Samiul Bashar Samin
One of the most destructive human pastimes is playing the blame game. It has been responsible for mass casualties of war, regrettable acts of road rage, and on a broad interpersonal level (social, familial and work-related), a considerable amount of human frustration and unhappiness. The blame game consists of blaming another person for an event or state of affairs thought to be undesirable, and persisting in it instead of proactively making changes that ameliorate the situation. The drive shaft of this game is a series of four irrational beliefs:
-If something has gone wrong (or is not the way it should be), then someone other than myself must be identified and blamed for causing the situation.
-This person’s malfeasance diminishes the respect he/she deserves as a person.
-So, it is permissible (and only fitting) to treat this person in ways he/she deserves to be treated such as ignoring, name-calling, and in extreme cases, physical assault.
-I must not accept any significant degree of responsibility for the situation inasmuch as to do so would be to admit that I am myself also diminished as a person, and therefore deserving of the same disapprobation and negative treatment.

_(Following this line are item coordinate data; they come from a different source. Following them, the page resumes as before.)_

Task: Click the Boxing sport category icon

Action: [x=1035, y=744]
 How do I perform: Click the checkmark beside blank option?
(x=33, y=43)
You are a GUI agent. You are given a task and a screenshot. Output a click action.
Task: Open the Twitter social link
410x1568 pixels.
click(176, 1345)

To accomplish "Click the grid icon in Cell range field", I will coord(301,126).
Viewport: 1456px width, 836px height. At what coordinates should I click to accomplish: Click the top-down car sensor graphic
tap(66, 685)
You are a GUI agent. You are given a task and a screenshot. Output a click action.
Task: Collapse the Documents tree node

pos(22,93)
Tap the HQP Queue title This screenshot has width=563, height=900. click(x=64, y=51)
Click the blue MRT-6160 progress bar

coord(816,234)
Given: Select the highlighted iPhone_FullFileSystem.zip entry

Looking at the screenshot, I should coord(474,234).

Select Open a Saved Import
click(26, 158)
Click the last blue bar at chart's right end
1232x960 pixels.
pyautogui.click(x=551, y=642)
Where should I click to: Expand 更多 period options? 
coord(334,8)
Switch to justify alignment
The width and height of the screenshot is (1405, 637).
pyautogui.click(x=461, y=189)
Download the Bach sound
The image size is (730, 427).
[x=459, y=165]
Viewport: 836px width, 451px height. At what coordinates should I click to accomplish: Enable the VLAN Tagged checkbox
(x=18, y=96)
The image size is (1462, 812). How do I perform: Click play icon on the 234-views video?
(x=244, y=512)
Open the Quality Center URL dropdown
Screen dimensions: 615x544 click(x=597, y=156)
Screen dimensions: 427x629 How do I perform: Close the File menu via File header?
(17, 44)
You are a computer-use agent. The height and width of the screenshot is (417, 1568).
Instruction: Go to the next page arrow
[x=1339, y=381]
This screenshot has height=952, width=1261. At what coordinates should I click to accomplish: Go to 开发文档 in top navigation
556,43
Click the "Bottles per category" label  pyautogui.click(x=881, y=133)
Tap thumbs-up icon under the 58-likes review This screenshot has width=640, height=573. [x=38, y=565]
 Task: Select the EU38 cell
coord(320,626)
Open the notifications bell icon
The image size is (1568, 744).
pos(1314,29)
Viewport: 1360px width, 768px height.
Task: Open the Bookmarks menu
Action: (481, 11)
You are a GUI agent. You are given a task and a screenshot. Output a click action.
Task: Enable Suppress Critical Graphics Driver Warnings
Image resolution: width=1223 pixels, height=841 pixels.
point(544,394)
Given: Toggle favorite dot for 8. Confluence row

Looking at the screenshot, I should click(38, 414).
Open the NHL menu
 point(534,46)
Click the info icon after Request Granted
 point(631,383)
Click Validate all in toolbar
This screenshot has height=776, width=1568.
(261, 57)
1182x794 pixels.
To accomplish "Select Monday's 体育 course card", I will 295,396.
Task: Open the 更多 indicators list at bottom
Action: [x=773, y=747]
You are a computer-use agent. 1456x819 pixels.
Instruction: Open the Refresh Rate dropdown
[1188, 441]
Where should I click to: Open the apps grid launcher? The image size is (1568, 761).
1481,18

We see these four beliefs play out quite routinely in the mainstream of life. Someone is late to the family, holiday dinner and is treated by the host as a persona non grata for the remainder of the night—given the cold shoulder, given dirty looks, or even reprimanded before the other guests. A motorist goes down the wrong way in a parking lot and receives the middle finger from another motorist. A student fails an exam and subsequently becomes belligerent toward the teacher and makes nasty comments to other students about the teacher. A teacher consistently gets poor student evaluations and blames the students for being incompetent and too stupid to evaluate him. A man beats up his wife and blames the victim for not “understanding” him. A woman cheats on her husband and blames him for working too much. A manager does not get the promotion she wanted and blames her boss for being a “male chauvinist pig.”
Clearly, there are cases in which a person is blameworthy for a wrongdoing and acknowledging blame does not involve playing the blame game. In such cases there is a constructive way of settling a dispute as in assigning legal responsibility in a civil matter. Such assignment of blame is conducted according to objective standards and does not involve disrespectful treatment of others as does playing the blame game.
But what is really flawed is this unrealistic demand for perfection. While people are not perfect they can learn from their mistakes—but only if they admit them and change their behavior in the future. Unfortunately, the blame game looks outside oneself to cast blame. It is never me in any significant way; it is rather the other guy who is to blame. Blame me? Hell no! No flies on me!